» **QUÉ DEBES HACER**:
**1)** Según el texto proporcionado, ¿en qué mes y año hizo el presidente Raúl Castro su afirmación ante la Asamblea Nacional?
**2)** Actualiza el pasaje del texto proporcionado que comienza con "No por repetido" y continúa hasta "una libertad para.", poniendo "la universidad" en lugar de "la escuela".
**3)** ¿Concuerdan con el texto proporcionado estas afirmaciones? Responde sí o no a cada una y cita las palabras del texto que lo deciden.
(a) La libertad individual es concedida por el poder establecido.
(b) Tras la pregunta del presidente cubano en la Asamblea Nacional hubo aplausos.
(c) Es el Estado por sí mismo quien logra el progreso y el desarrollo del país.

» **TEXTO PROPORCIONADO**:

No por repetido llegamos a asumir plenamente que la libertad es un derecho de todos, sea en la casa, en el trabajo, en la escuela o a nivel social. Ciertamente se debe entender como una libertad acompañada o guiada por la razón, siempre en busca del bien, responsable por cada acto que se practica y capaz de aceptar los límites propios cuando se encuentra con la libertad de otros, pues una vez asegurada está al servicio del bien propio y de otros. Se trata entonces de una libertad de, antes que una libertad para.
En los últimos tiempos, algunas medidas aprobadas en el país han servido para ir restableciendo esa libertad individual relegada por tanto tiempo. Acceder a hoteles, vender casas o comprar autos, o eliminar aquel vergonzoso permiso de salida, no es todo, pero es derecho finalmente reconocido, es justicia social de no poca importancia. No es todo, pero es. Esas medidas no inciden solo en el orden económico o social. Hay también detrás de ellas una dimensión política que estremece y traquetea el suelo sólido y punzante que se ha pisado por tanto tiempo.
Realmente no esperaba escuchar la afirmación, desde el gobierno actual, de que la función del Estado no es regular las relaciones entre los individuos, porque lo vivido durante casi cinco décadas ha sido lo opuesto: la injerencia extrema del Estado, a través de sus funcionarios representantes a distintos niveles, en la vida privada de los ciudadanos. Pero tal afirmación, con absoluta naturalidad y sin el menor asomo de dudas, provino del presidente Raúl Castro durante una sesión plenaria de la Asamblea Nacional en diciembre de 2010. “¿Por qué tenemos que meternos en la vida de la gente?”, se preguntó y preguntó el presidente cubano, y hubo aplausos. Este simple argumento, que explica ciertas reformas recientes y debiera arrinconar a la rancia ideología y al vetusto “manual de gobierno”, que sacude incluso al simple ciudadano común, es quizás la expresión más importante que he escuchado del gobierno en mi país en mucho tiempo –con independencia del contexto en que fue dicho. Y fue bueno decir allí, donde se reúnen los que se comprometieron a legislar en Cuba, que el Estado debe respetar la libertad individual, que no es concedida por ningún poder establecido pues es connatural al ser humano, como la piel o los sentimientos; fue bueno decirlo allí porque quienes componen las estructuras del Estado o del gobierno deben respetar esa libertad, y porque la misión del funcionario público –sería mejor decir servidor público– no es hacer más difícil y complicada la vida de los ciudadanos que dice representar con negativas frecuentes, sino servirles y ayudarles en su búsqueda de la felicidad, y estimular los nobles propósitos alcanzables solo con el uso apropiado de la libertad, porque esos propósitos nobles del individuo son los que enriquecen, material y espiritualmente, la nación de todos. No es el Estado por sí mismo quien logra el progreso y el desarrollo del país, sino los ciudadanos por medio de las leyes oportunas y estimulantes que promueve y aplica el Estado.

» **CONJUNTO DE FILAS**:
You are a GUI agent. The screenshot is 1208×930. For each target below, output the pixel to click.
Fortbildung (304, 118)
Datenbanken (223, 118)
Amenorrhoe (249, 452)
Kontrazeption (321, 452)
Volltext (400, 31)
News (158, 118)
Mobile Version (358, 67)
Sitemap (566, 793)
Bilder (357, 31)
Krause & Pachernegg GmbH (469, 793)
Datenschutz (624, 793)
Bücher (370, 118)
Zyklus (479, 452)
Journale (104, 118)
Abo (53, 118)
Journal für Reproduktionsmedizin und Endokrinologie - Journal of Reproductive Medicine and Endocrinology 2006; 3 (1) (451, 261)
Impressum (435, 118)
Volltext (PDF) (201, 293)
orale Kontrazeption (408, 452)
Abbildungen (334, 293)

==

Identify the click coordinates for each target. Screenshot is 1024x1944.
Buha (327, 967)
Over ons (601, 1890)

» **RESULTADOS EN ORDEN**:
**1)** En diciembre de 2010.

**2)**
No por repetido llegamos a asumir plenamente que la libertad es un derecho de todos, sea en la casa, en el trabajo, en la universidad o a nivel social. Ciertamente se debe entender como una libertad acompañada o guiada por la razón, siempre en busca del bien, responsable por cada acto que se practica y capaz de aceptar los límites propios cuando se encuentra con la libertad de otros, pues una vez asegurada está al servicio del bien propio y de otros. Se trata entonces de una libertad de, antes que una libertad para.

**3)**
(a) No: "no es concedida por ningún poder establecido pues es connatural al ser humano".
(b) Sí: "se preguntó y preguntó el presidente cubano, y hubo aplausos".
(c) No: "No es el Estado por sí mismo quien logra el progreso y el desarrollo del país, sino los ciudadanos".